Audit Terminology and Concepts

The following terms are used to describe the audit service. Some definitions include pointers to more complete descriptions.

audit class

A grouping of audit events. Audit classes provide a way to select a group of events to be audited.

For more information, see Audit Classes and Preselection, and the audit_flags(5), audit_class(4), and audit_event(4) man pages.

audit file system

A repository of audit files in binary format.

For more information, see Audit Logs and the audit.log(4) man page.

audit event

A security-related system action that is auditable. For ease of selection, events are grouped into audit classes.
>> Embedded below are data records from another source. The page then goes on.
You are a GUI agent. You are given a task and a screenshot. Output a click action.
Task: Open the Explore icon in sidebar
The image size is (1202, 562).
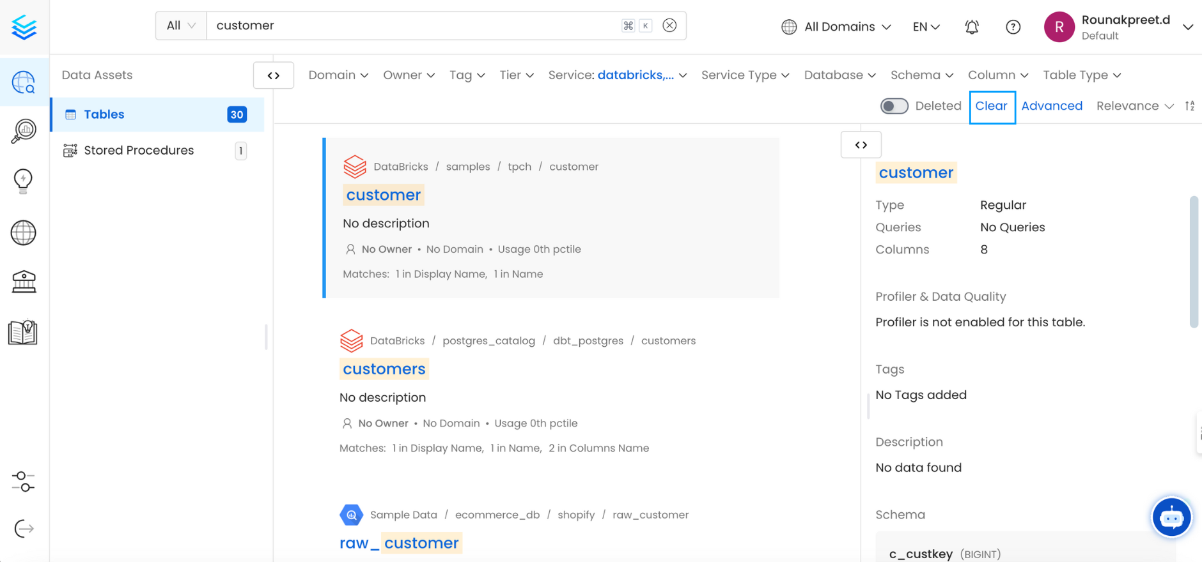click(24, 82)
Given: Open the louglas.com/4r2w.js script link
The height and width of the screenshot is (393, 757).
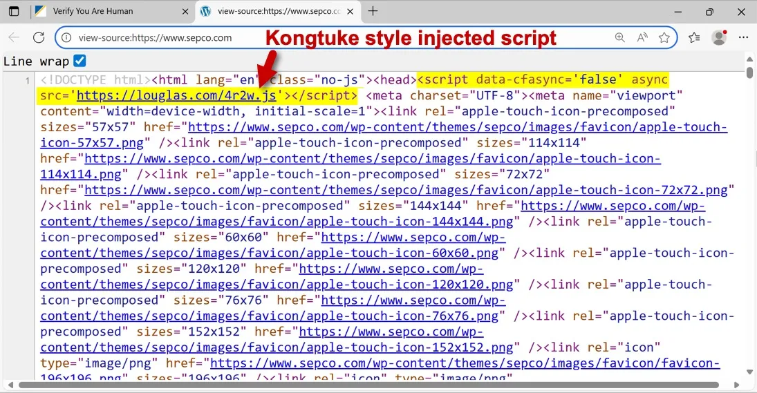Looking at the screenshot, I should point(176,95).
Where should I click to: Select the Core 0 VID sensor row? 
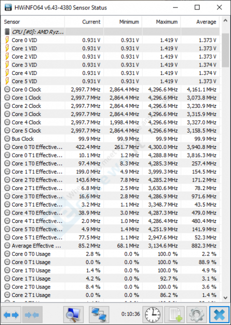pyautogui.click(x=111, y=40)
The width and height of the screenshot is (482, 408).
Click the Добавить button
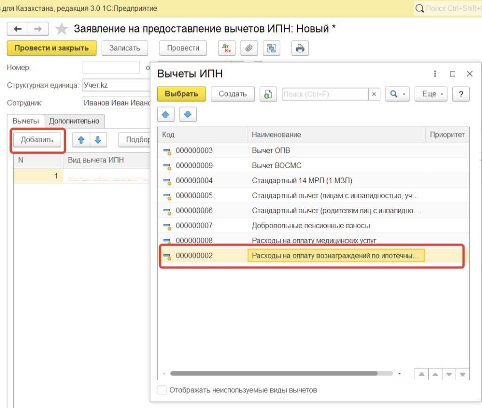click(37, 140)
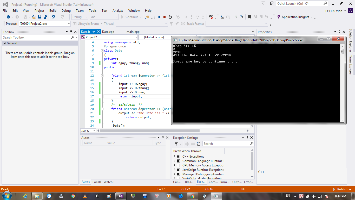Restart debugging with the circular arrow icon
355x200 pixels.
(x=170, y=17)
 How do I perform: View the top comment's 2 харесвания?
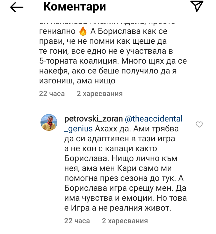tap(100, 94)
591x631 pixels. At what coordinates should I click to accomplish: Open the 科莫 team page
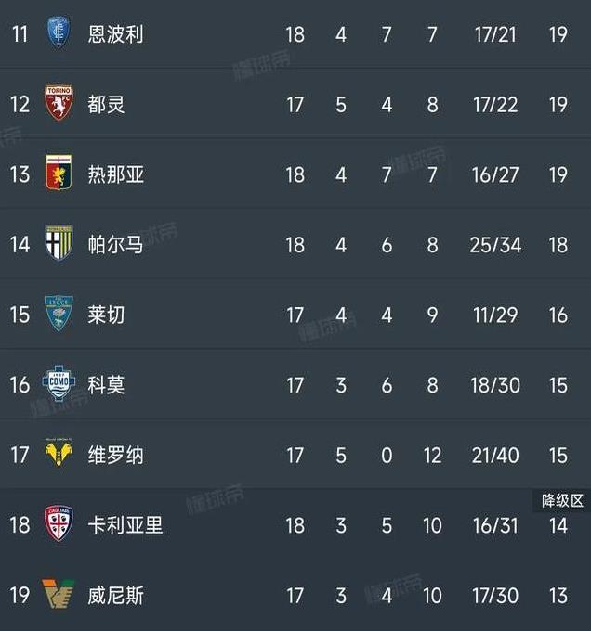click(x=106, y=385)
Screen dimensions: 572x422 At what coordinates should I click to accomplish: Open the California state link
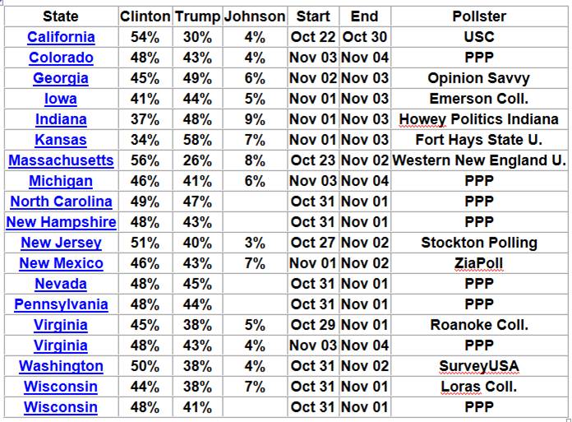[61, 37]
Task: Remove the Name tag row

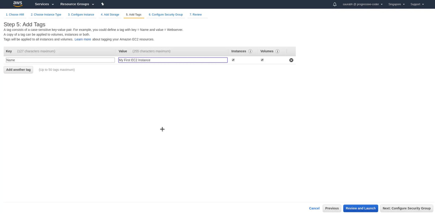Action: point(291,60)
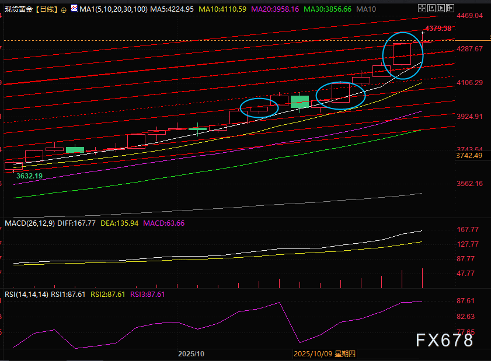Image resolution: width=491 pixels, height=361 pixels.
Task: Click the dotted crosshair icon in top-right toolbar
Action: [x=423, y=9]
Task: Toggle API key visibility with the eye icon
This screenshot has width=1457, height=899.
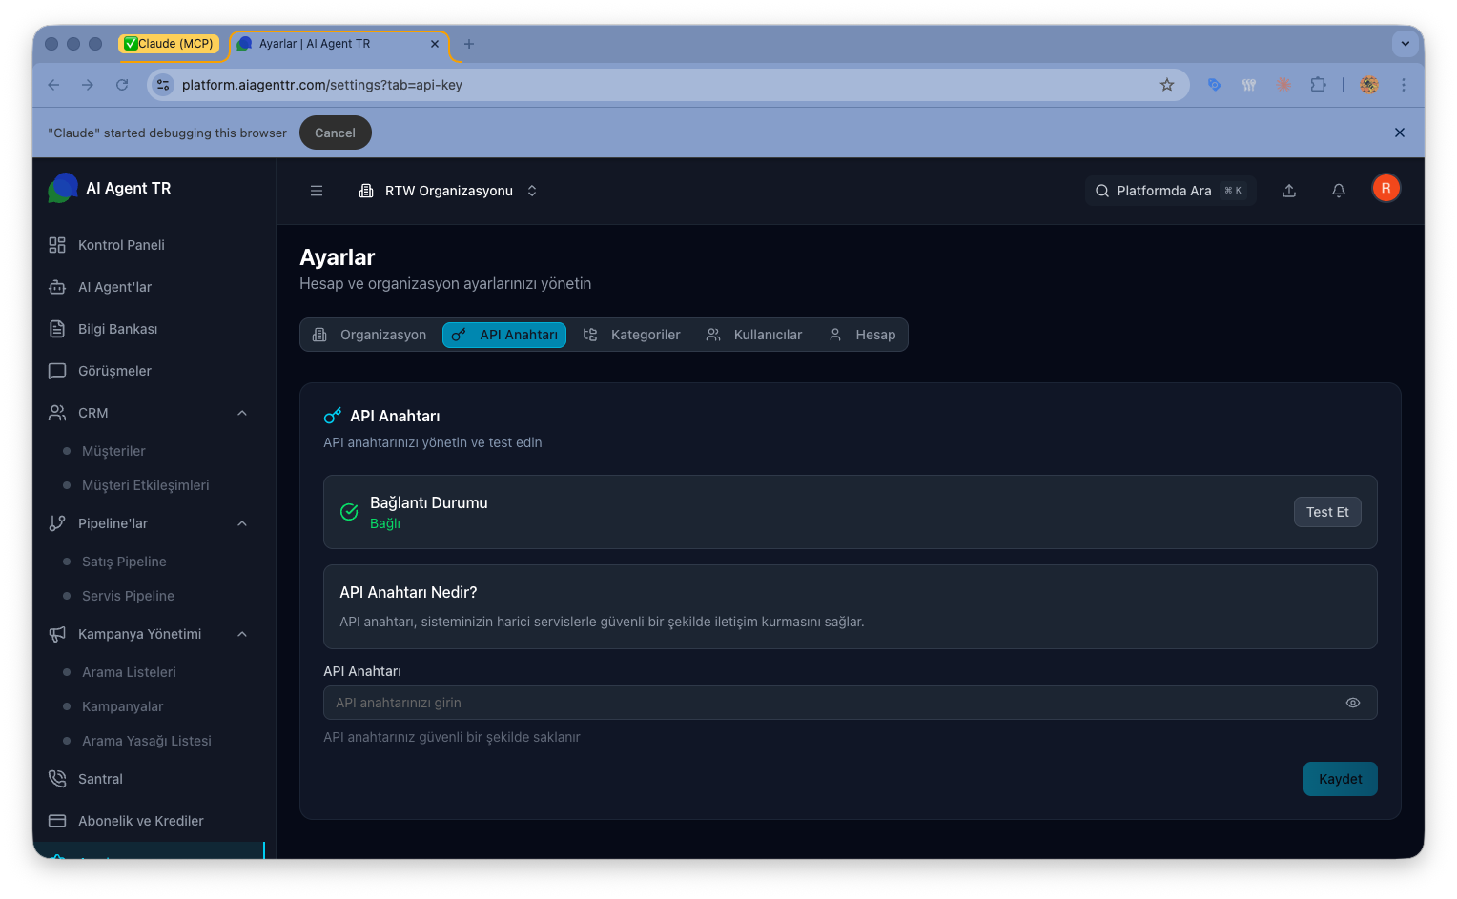Action: coord(1352,703)
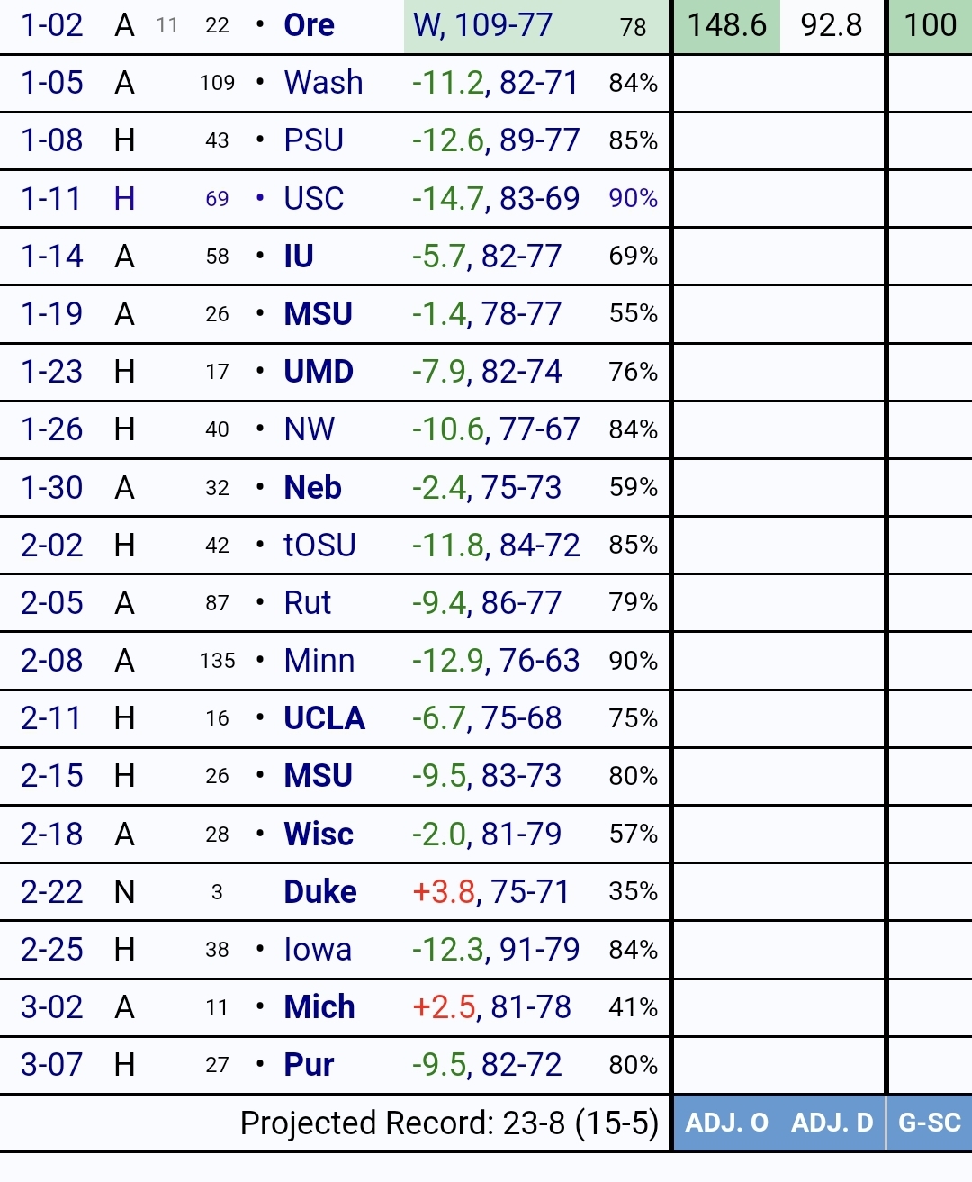This screenshot has width=972, height=1182.
Task: Open the Wisc team link
Action: [x=319, y=835]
For more information, see Audit Events and the audit_event(4) man page.

audit flag

An audit class that is supplied as an argument to a command or keyword. A flag can be prefixed by a plus sign or minus sign to indicate that the class is audited for success (+) or failure (-). A preceding caret (^) indicates that a success is not to be audited (^+) or a failure is not to be audited (^-).

For more information, see the audit_flags(5) man page and Audit Class Syntax.

audit plugin

A module that transfers the audit records in the queue to a specified location. The audit_binfile plugin creates binary audit files. Binary files comprise the audit trail, which is stored on audit file systems. The audit_remote plugin sends binary audit records to a remote repository. The audit_syslog plugin summarizes selected audit records in the syslog logs.

For more information, see Audit Plugin Modules and the module man pages, audit_binfile(5), audit_remote(5), and audit_syslog(5).

audit policy

A set of auditing options that you can enable or disable at your site. You can specify whether to record certain kinds of audit data, and whether to suspend auditable actions when the audit queue is full.

For more information, see Understanding Audit Policy and the auditconfig(1M) man page.

audit record

Audit data that is collected in the audit queue. An audit record describes a single audit event. Each audit record is composed of audit tokens.

For more information, see Audit Records and Audit Tokens and the audit.log(4) man page.

audit token

A field of an audit record or event. Each audit token describes an attribute of an audit event, such as a user, a group, a program, or other object.

For more information, see Audit Token Formats and the audit.log(4) man page.

audit trail

A collection of one or more audit files that store the audit data from all audited systems that use the default plugin, audit_binfile.

For more information, see Audit Trail.

local auditing

The collecting of audit records that are generated on the local system. The records can be generated in the global zone or in non-global zones, or both.

For more information, see Audit Plugin Modules.

post-selection

The choice of which audit events to examine in the audit trail. The default active plugin, audit_binfile, creates the audit trail. A post-selection tool, the auditreduce command, selects records from the audit trail.

For more information, see the auditreduce(1M) and praudit(1M) man pages.

preselection

The choice of which audit classes to monitor. The audit events of preselected audit classes are collected in the audit queue. Audit classes that are not preselected are not audited, so their events do not appear in the queue.

For more information, see Audit Classes and Preselection and the audit_flags(5) and auditconfig(1M) man pages.

public object

A file that is owned by the root user and readable by the world. For example, files in the /etc directory and the /usr/bin directory are public objects. Public objects are not audited for read-only events. For example, even if the file_read (fr) audit class is preselected, the reading of public objects is not audited. You can override the default by changing the public audit policy option.

remote auditing

The audit remote server (ARS) that receives and stores audit records from a system that is being audited and is configured with an active audit_remote plugin. To distinguish an audited system from an ARS, the audited system can be referred to as the “locally audited system.”